**DESCRIPTION OF THE TASK**
Swap "GUI agent" for "screen agent" everywhere in the data below, and leave everything else unchanged.

Data for finding displayed items
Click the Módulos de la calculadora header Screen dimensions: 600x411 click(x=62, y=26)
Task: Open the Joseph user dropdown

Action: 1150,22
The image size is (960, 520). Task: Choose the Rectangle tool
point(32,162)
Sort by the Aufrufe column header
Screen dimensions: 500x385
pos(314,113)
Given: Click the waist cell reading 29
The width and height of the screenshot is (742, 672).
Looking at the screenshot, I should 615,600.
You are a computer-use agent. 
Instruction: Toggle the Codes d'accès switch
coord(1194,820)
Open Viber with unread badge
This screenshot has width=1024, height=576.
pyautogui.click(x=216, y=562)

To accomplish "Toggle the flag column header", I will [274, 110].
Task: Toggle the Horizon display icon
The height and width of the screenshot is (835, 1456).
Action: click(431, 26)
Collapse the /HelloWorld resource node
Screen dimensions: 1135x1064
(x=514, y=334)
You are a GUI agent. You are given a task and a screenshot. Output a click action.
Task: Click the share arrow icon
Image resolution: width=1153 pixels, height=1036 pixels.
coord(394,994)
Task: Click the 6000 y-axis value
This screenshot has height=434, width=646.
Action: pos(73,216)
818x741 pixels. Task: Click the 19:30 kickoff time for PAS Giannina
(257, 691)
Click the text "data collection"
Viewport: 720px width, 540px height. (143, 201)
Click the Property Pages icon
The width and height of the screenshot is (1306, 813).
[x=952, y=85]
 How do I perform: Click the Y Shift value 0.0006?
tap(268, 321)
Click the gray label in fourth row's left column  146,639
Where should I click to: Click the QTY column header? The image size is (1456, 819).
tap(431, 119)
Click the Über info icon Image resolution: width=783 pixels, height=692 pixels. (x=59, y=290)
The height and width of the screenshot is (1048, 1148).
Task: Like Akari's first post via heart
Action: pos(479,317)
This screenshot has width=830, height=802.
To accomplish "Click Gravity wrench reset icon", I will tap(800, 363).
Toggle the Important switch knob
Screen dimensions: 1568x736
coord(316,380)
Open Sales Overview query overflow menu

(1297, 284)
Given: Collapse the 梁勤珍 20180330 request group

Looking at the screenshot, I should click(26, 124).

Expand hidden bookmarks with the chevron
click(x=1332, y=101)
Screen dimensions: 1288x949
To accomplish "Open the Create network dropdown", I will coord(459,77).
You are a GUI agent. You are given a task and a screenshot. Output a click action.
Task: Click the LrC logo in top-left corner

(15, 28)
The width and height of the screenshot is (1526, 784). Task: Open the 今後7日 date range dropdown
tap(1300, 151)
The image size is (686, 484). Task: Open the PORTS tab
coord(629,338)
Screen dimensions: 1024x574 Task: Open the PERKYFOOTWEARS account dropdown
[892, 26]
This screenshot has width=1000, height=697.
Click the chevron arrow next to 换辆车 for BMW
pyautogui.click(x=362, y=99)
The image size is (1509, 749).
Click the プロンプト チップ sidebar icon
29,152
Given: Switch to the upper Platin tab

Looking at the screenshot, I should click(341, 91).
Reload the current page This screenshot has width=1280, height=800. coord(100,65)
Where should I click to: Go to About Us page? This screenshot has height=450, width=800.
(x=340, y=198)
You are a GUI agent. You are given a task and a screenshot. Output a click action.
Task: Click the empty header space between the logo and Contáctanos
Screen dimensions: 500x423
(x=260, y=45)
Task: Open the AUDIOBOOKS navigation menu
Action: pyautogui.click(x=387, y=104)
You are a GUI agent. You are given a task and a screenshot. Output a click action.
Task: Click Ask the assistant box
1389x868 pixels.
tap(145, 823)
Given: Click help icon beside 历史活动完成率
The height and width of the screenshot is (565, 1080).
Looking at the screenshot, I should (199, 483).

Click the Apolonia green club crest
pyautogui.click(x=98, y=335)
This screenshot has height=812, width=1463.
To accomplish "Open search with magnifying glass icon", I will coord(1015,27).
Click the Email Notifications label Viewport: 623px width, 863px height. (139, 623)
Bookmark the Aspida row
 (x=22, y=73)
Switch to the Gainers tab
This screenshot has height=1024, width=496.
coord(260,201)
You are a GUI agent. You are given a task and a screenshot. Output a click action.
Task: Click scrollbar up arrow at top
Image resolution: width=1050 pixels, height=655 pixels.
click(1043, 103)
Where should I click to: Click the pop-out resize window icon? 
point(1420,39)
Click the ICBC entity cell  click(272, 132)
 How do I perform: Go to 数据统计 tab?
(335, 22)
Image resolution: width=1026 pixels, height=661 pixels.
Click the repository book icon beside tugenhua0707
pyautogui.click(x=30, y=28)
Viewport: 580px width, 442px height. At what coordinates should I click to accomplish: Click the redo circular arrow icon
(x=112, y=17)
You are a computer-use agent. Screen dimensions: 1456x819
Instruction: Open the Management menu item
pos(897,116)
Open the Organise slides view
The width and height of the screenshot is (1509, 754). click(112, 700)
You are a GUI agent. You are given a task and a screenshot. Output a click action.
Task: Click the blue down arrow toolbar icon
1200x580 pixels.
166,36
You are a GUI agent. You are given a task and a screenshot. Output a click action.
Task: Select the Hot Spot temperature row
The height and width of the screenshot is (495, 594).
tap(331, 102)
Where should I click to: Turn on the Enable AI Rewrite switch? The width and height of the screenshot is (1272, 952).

**EXPECTED ANSWER**
Click the Módulos de la calculadora header Screen dimensions: 600x411 click(x=62, y=26)
Task: Open the Joseph user dropdown

Action: 1150,22
The image size is (960, 520). Task: Choose the Rectangle tool
point(32,162)
Sort by the Aufrufe column header
Screen dimensions: 500x385
pos(314,113)
Given: Click the waist cell reading 29
The width and height of the screenshot is (742, 672).
Looking at the screenshot, I should 615,600.
You are a computer-use agent. 
Instruction: Toggle the Codes d'accès switch
coord(1194,820)
Open Viber with unread badge
This screenshot has width=1024, height=576.
pyautogui.click(x=216, y=562)

To accomplish "Toggle the flag column header", I will [274, 110].
Task: Toggle the Horizon display icon
The height and width of the screenshot is (835, 1456).
Action: click(431, 26)
Collapse the /HelloWorld resource node
Screen dimensions: 1135x1064
(x=514, y=334)
You are a screen agent. You are given a task and a screenshot. Output a click action.
Task: Click the share arrow icon
Image resolution: width=1153 pixels, height=1036 pixels.
coord(394,994)
Task: Click the 6000 y-axis value
This screenshot has height=434, width=646.
Action: pos(73,216)
818x741 pixels. Task: Click the 19:30 kickoff time for PAS Giannina
(257, 691)
Click the text "data collection"
Viewport: 720px width, 540px height. (143, 201)
Click the Property Pages icon
The width and height of the screenshot is (1306, 813).
[x=952, y=85]
 How do I perform: Click the Y Shift value 0.0006?
tap(268, 321)
Click the gray label in fourth row's left column  146,639
Where should I click to: Click the QTY column header? The image size is (1456, 819).
tap(431, 119)
Click the Über info icon Image resolution: width=783 pixels, height=692 pixels. (x=59, y=290)
The height and width of the screenshot is (1048, 1148).
Task: Like Akari's first post via heart
Action: pos(479,317)
This screenshot has width=830, height=802.
To accomplish "Click Gravity wrench reset icon", I will tap(800, 363).
Toggle the Important switch knob
Screen dimensions: 1568x736
coord(316,380)
Open Sales Overview query overflow menu

(1297, 284)
Given: Collapse the 梁勤珍 20180330 request group

Looking at the screenshot, I should click(26, 124).

Expand hidden bookmarks with the chevron
click(x=1332, y=101)
Screen dimensions: 1288x949
To accomplish "Open the Create network dropdown", I will coord(459,77).
You are a screen agent. You are given a task and a screenshot. Output a click action.
Task: Click the LrC logo in top-left corner

(15, 28)
The width and height of the screenshot is (1526, 784). Task: Open the 今後7日 date range dropdown
tap(1300, 151)
The image size is (686, 484). Task: Open the PORTS tab
coord(629,338)
Screen dimensions: 1024x574 Task: Open the PERKYFOOTWEARS account dropdown
[892, 26]
This screenshot has width=1000, height=697.
Click the chevron arrow next to 换辆车 for BMW
pyautogui.click(x=362, y=99)
The image size is (1509, 749).
Click the プロンプト チップ sidebar icon
29,152
Given: Switch to the upper Platin tab

Looking at the screenshot, I should click(341, 91).
Reload the current page This screenshot has width=1280, height=800. coord(100,65)
Where should I click to: Go to About Us page? This screenshot has height=450, width=800.
(x=340, y=198)
You are a screen agent. You are given a task and a screenshot. Output a click action.
Task: Click the empty header space between the logo and Contáctanos
Screen dimensions: 500x423
(x=260, y=45)
Task: Open the AUDIOBOOKS navigation menu
Action: pyautogui.click(x=387, y=104)
You are a screen agent. You are given a task and a screenshot. Output a click action.
Task: Click Ask the assistant box
1389x868 pixels.
tap(145, 823)
Given: Click help icon beside 历史活动完成率
The height and width of the screenshot is (565, 1080).
Looking at the screenshot, I should (199, 483).

Click the Apolonia green club crest
pyautogui.click(x=98, y=335)
This screenshot has height=812, width=1463.
To accomplish "Open search with magnifying glass icon", I will coord(1015,27).
Click the Email Notifications label Viewport: 623px width, 863px height. (139, 623)
Bookmark the Aspida row
 (x=22, y=73)
Switch to the Gainers tab
This screenshot has height=1024, width=496.
coord(260,201)
You are a screen agent. You are given a task and a screenshot. Output a click action.
Task: Click scrollbar up arrow at top
Image resolution: width=1050 pixels, height=655 pixels.
click(1043, 103)
Where should I click to: Click the pop-out resize window icon? 
point(1420,39)
Click the ICBC entity cell  click(272, 132)
 How do I perform: Go to 数据统计 tab?
(335, 22)
Image resolution: width=1026 pixels, height=661 pixels.
Click the repository book icon beside tugenhua0707
pyautogui.click(x=30, y=28)
Viewport: 580px width, 442px height. At what coordinates should I click to accomplish: Click the redo circular arrow icon
(x=112, y=17)
You are a computer-use agent. Screen dimensions: 1456x819
Instruction: Open the Management menu item
pos(897,116)
Open the Organise slides view
The width and height of the screenshot is (1509, 754). click(112, 700)
You are a screen agent. You are given a task and a screenshot. Output a click action.
Task: Click the blue down arrow toolbar icon
1200x580 pixels.
166,36
You are a screen agent. You are given a task and a screenshot. Output a click action.
Task: Select the Hot Spot temperature row
The height and width of the screenshot is (495, 594).
tap(331, 102)
Where should I click to: Turn on the Enable AI Rewrite switch? The width and height of the screenshot is (1272, 952).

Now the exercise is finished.